Accelerators/Programs Must be Incentivized

We must reiterate this point even though it might be common knowledge in the industry. The reason for emphasizing this is due to the rise of acceleration programs not taking any equity stake in their program participants. This type of acceleration program is often organized by large corporations with the sole objective of marketing their products. In a way, large corporations are incentivized to organize these acceleration programs. With incentives, both accelerators and incubatees will be motivated to perform at their most optimum.

Accelerators Management Should Ideally Come From an Entrepreneurial Background

You might ask, how relevant is this aspect to the success of an accelerator? Even if it’s not relevant, we cannot deny the fact that it’s a plus point for any accelerator whose founders are from an entrepreneurial background. Let’s take a rhetorical question for example: Would you trust someone with in-depth recipe knowledge but no cooking experience to groom you into a top chef? Of course, there are exceptions. But, the point here is that it’s beneficial to have a management coming from an entrepreneurial background as incubatees can tap onto their experiences when the unexpected occurs.

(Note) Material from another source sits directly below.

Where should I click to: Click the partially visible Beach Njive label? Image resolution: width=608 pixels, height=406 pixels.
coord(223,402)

Integration with Chinese Government

The path of entrepreneurship is tough but the path of entrepreneurship in China is made tougher given the unique role the Chinese government plays. Moving forward, as the ownership structure progresses towards an increasingly private/mixed structure, it will be beneficial to observe whether the accelerator is moving with the government’s intended direction. In this section, we present some cornerstones of the government’s three-year plan for the entrepreneurship scene. Some of the objectives are as follows:

  1. Fund size of 40 million RMB funding 300 start-up
  2. Building up a network and database of 500 mentors and 5000 start-ups , 500 investors
  3. To publish an annual research report on entrepreneurship educational materials

Source: QuestVC’s Internal Research

The Chinese government aims to achieve these objectives via 10 channels as follows: Organization, Policy, Funding, Training & Development, Human Capital, Intermediaries Platform, Marketing, Patent, Incubation and Acceleration.

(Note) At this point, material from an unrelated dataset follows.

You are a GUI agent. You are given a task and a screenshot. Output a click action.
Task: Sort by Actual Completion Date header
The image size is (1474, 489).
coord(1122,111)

Writing a report on China’s incubation scene has really deepened QuestVC’s understanding on the incubation and acceleration scene in China. From QuestVC’s perspectives, we have come up with a few key takeaways that could potentially shape our activities for 2013.

Upcoming trends

Self-Organized Acceleration Program Should Be The Main Deal Source Channel for Venture Capital Firms

Yes, we have recognized the need for a venture capital firm to host its own acceleration program as the main deal source channel instead of sourcing for deals in other acceleration programs or events. A VC firm typically combines all the elements of a good accelerator from our own perspective.

2013: A Good Year for Accelerators

Given the lackluster performance in venture capital investments in 2012, 2013 looks to be a good year for deployment of accumulating dry powder in the industry. For accelerators, this is positive news as the exit route is clearer.

From Accelerators to Acceleration Programs

One question we asked ourselves during the research process, is there a need for common working space? Yes, startups need to be situated in an entrepreneurial environment, but is common working space really that critical?

In the venture capital industry, it is common knowledge that one of the most important aspects of the due diligence process lies with the evaluation of the team structure of a prospective startup. We know that more often than not, the problem lies not in the idea itself but on the execution of the idea. Thus a committed and driven team is what we’re looking out for. If a startup fits this criteria, we need not situate them in an pro-entrepreneur environment for them to stay driven. Provision of intangible services are still essential, as such, we believe that there will be a movement of accelerators to acceleration programs.

Finally, to wrap up the report, we thank you for your time in reading this report. We hope that you have gained a deeper understanding of China’s Incubation Landscape through this report.